DP12534 The Macroeconomic Effects of Trade Tariffs: Revisiting the Lerner Symmetry Result
|Author(s):||Jesper Lindé, Andrea Pescatori|
|Publication Date:||December 2017|
|Keyword(s):||Border Adjustment Tax, Import Tariffs and Export Subsidies, Incomplete and Complete Markets, Lerner Condition, New Keynesian open-economy model, Trade War|
|Programme Areas:||International Macroeconomics and Finance|
|Link to this Page:||cepr.org/active/publications/discussion_papers/dp.php?dpno=12534|
We study the robustness of the Lerner symmetry result in an open economy New Keynesian model with price rigidities. While the Lerner symmetry result of no real effects of a combined change in import tariff and export subsidy holds up approximately for a number of alternative assumptions, we obtain quantitatively important long-term deviations under complete international asset markets.

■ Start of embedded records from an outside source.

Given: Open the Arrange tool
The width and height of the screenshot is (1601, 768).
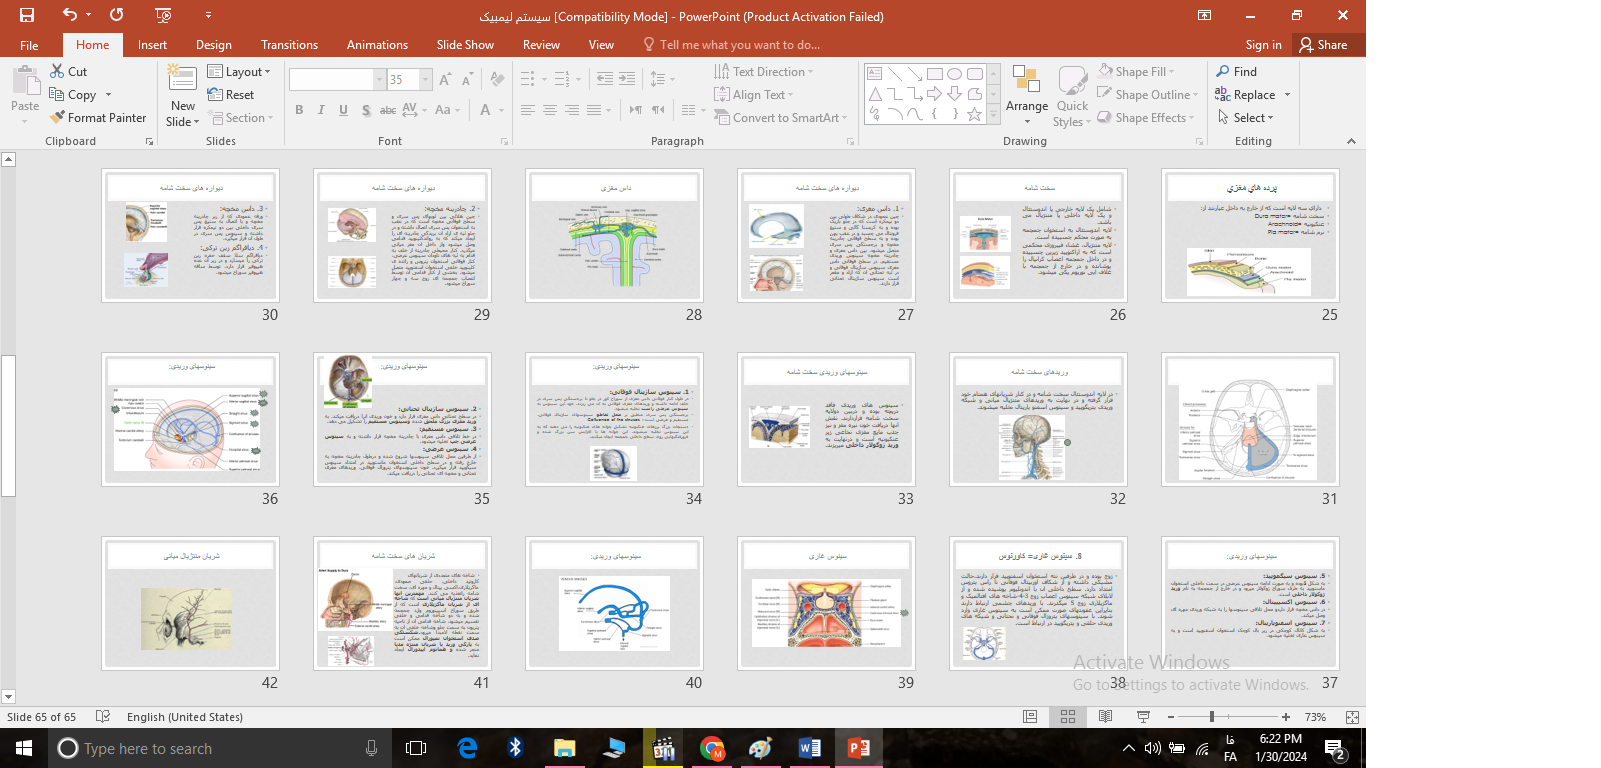Looking at the screenshot, I should pos(1026,90).
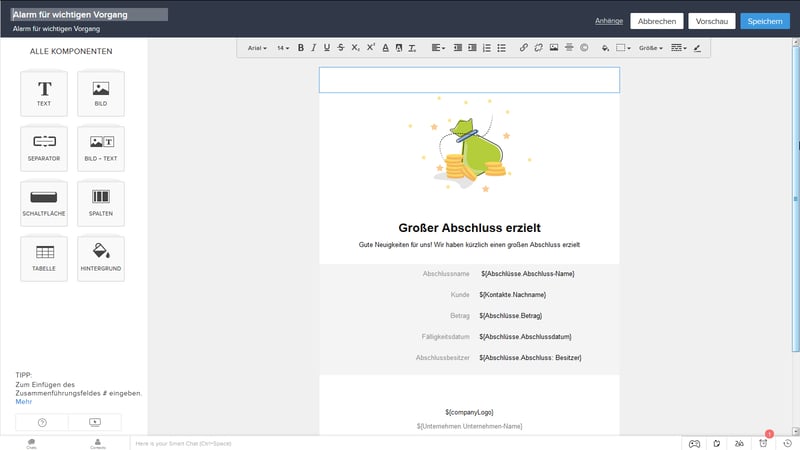Toggle underline text formatting
This screenshot has height=450, width=800.
click(x=327, y=47)
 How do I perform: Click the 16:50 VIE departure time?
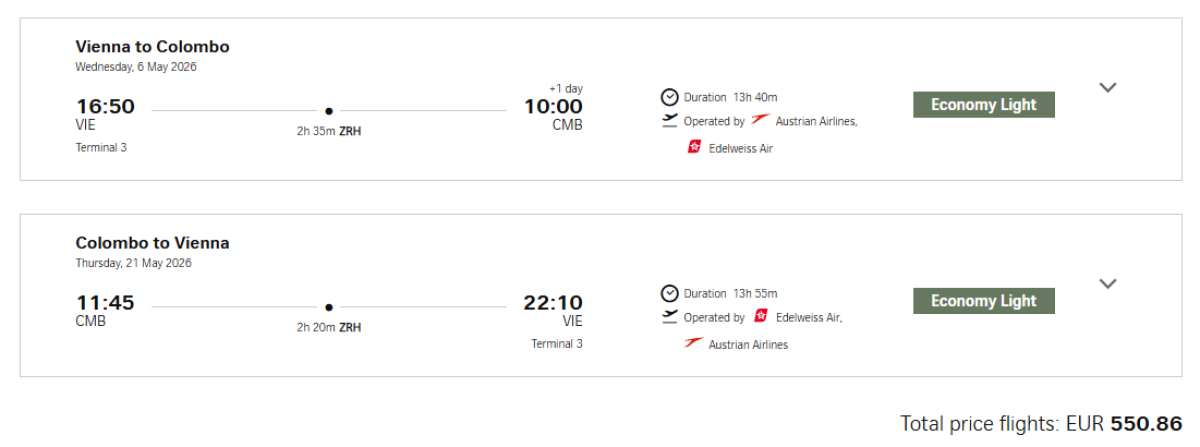(105, 107)
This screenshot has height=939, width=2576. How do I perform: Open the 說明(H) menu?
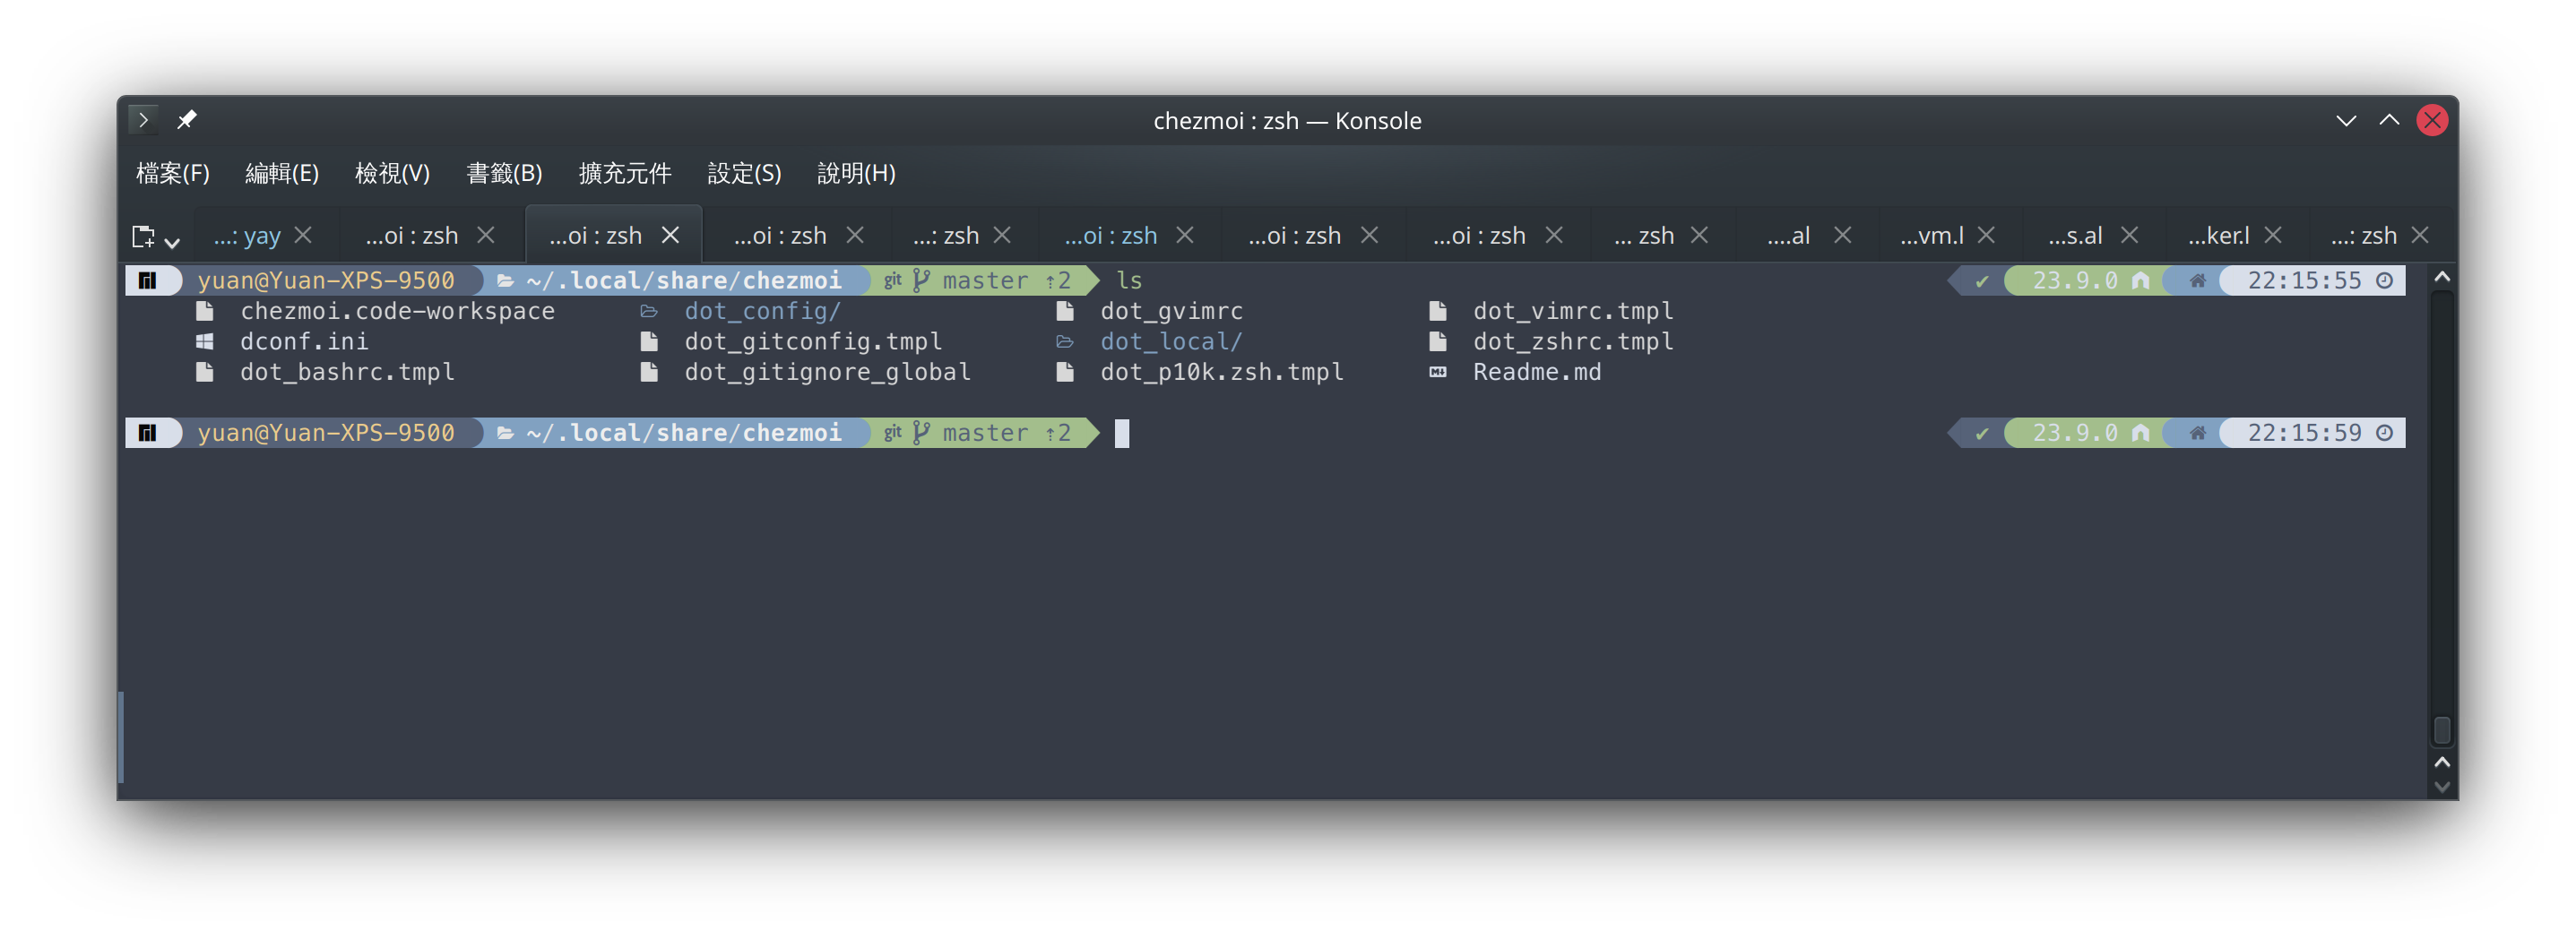pos(856,173)
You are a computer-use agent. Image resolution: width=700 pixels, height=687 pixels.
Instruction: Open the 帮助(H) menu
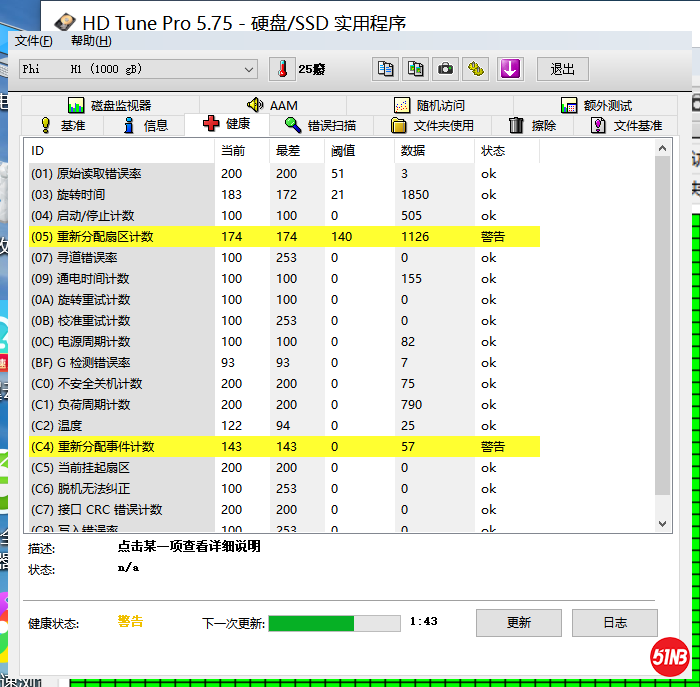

Direct pass-through of tariffs and subsidies to prices and slow exchange rate adjustment can also generate significant short-term deviations from Lerner. Deviations from symmetry, however, do not necessarily imply an impact on global output and are often limited to a redistribution of production and consumption across countries. Finally, we quantify the macroeconomic costs of a trade war and find that they can be substantial, with permanently lower income and trade volumes. However, a fully symmetric retaliation to a unilaterally imposed border adjustment tax can prevent any sizable adverse real or nominal effects.